**Problem details**
State the number of lines in the material below that have "will" in them, without any other text.

**Material provided**
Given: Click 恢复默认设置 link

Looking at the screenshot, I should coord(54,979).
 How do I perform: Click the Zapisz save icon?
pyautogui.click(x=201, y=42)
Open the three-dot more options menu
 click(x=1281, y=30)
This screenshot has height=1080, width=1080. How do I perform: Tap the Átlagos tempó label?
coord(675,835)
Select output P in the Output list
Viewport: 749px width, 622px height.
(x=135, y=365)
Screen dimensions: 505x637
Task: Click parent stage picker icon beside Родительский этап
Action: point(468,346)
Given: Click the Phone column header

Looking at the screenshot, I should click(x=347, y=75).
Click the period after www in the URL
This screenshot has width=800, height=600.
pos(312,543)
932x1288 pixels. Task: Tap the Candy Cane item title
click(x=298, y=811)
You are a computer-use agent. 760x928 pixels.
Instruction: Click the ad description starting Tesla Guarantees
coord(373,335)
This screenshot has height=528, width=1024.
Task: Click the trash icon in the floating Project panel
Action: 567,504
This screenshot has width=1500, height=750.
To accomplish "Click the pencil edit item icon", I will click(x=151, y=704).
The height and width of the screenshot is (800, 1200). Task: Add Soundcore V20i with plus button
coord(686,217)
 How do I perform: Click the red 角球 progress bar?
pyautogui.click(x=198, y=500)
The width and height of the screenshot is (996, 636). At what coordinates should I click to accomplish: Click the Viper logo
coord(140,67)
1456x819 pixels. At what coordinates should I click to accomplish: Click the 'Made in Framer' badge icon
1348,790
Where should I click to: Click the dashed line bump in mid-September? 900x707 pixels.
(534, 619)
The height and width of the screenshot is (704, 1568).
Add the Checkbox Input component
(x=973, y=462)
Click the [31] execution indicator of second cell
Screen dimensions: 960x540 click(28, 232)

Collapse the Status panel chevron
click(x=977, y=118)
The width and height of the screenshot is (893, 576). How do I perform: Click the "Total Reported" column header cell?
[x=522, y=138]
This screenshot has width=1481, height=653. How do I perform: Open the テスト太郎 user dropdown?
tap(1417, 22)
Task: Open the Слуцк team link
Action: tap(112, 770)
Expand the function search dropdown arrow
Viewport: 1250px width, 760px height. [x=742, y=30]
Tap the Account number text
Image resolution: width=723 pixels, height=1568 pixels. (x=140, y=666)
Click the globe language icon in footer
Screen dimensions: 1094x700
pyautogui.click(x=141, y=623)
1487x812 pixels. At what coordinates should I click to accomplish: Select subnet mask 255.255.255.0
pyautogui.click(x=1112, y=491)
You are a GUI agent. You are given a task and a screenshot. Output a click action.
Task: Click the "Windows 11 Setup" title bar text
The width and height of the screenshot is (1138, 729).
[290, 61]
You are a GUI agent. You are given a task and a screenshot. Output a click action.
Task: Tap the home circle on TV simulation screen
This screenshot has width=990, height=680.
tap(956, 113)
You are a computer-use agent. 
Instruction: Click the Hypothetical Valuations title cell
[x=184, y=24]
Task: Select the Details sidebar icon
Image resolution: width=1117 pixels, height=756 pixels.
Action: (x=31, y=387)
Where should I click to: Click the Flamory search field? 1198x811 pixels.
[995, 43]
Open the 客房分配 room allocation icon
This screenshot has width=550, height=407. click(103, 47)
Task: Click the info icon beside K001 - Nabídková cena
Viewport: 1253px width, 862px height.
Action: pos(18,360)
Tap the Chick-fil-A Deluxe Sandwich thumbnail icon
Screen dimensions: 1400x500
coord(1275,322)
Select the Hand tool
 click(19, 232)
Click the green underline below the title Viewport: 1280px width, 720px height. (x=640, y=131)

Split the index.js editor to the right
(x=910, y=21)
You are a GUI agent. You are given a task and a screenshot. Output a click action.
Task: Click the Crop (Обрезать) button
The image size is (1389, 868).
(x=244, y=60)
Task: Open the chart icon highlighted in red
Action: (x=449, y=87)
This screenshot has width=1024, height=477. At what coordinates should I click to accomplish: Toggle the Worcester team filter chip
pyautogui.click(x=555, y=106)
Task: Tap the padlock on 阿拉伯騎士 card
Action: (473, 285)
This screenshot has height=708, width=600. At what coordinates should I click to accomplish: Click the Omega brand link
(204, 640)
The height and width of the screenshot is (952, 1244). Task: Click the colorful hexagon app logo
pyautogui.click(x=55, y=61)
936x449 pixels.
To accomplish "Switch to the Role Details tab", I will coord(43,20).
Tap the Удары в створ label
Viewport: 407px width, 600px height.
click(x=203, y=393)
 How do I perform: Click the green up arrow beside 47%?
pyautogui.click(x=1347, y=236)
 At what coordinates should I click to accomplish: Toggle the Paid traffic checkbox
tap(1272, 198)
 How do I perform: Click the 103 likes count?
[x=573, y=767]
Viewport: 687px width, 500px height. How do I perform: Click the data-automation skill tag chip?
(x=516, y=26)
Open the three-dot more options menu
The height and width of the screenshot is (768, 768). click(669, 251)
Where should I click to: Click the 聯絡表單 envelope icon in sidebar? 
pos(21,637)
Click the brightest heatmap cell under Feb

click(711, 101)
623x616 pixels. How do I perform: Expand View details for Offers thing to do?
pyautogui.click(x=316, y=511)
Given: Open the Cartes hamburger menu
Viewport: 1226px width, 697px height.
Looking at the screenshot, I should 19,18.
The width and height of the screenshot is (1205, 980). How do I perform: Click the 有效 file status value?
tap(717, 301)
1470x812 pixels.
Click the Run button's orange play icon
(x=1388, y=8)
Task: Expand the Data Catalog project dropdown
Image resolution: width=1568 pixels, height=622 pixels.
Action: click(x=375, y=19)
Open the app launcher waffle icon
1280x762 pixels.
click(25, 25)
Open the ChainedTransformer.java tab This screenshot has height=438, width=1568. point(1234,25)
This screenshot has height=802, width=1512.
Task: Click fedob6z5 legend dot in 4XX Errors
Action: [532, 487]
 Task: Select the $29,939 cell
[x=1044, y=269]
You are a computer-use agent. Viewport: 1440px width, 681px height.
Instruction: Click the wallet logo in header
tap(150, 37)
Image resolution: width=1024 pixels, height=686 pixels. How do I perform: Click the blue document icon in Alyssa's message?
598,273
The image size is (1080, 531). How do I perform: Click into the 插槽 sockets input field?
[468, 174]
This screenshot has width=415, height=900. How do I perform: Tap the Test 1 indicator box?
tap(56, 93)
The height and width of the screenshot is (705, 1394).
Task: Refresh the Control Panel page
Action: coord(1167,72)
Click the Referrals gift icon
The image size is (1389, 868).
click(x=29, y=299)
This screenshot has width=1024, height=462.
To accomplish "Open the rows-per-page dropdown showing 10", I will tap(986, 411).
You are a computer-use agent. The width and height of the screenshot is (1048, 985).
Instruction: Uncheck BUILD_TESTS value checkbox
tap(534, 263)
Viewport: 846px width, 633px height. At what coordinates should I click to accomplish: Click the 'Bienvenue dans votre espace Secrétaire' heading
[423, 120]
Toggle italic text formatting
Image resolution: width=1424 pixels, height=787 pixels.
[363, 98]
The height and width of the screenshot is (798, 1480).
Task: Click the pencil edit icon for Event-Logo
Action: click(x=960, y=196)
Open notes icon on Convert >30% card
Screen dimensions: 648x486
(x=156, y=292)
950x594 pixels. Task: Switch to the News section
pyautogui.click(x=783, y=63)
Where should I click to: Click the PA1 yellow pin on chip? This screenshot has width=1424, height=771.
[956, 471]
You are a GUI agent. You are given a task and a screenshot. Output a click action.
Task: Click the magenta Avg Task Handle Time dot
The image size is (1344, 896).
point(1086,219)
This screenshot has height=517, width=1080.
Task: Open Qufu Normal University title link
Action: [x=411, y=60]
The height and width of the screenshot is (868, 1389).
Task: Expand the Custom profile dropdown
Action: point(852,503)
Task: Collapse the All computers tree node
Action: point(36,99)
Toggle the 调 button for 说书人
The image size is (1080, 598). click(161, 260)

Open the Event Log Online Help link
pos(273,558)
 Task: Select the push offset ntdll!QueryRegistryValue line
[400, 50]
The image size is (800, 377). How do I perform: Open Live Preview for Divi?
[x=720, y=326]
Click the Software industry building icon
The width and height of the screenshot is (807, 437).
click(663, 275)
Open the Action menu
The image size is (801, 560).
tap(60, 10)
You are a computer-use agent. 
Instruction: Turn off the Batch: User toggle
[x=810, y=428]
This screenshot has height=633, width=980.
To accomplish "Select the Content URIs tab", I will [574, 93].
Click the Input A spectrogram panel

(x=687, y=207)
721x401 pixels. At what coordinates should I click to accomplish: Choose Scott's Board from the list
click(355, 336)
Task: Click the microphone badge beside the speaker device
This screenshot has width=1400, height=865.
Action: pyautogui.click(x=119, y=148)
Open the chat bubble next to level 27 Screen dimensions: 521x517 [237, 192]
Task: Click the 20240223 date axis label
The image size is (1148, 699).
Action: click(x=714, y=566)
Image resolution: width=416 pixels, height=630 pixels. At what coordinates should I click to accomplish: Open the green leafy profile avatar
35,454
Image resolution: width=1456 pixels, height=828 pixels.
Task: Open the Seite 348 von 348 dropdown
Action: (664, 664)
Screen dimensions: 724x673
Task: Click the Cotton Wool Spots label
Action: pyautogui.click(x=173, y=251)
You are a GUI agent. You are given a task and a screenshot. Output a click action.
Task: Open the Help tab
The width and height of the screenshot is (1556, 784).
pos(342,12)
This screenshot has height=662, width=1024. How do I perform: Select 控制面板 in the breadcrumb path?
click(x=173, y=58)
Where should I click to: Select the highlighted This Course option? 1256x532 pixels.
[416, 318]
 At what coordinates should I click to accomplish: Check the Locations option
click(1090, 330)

**Exercise solution**
4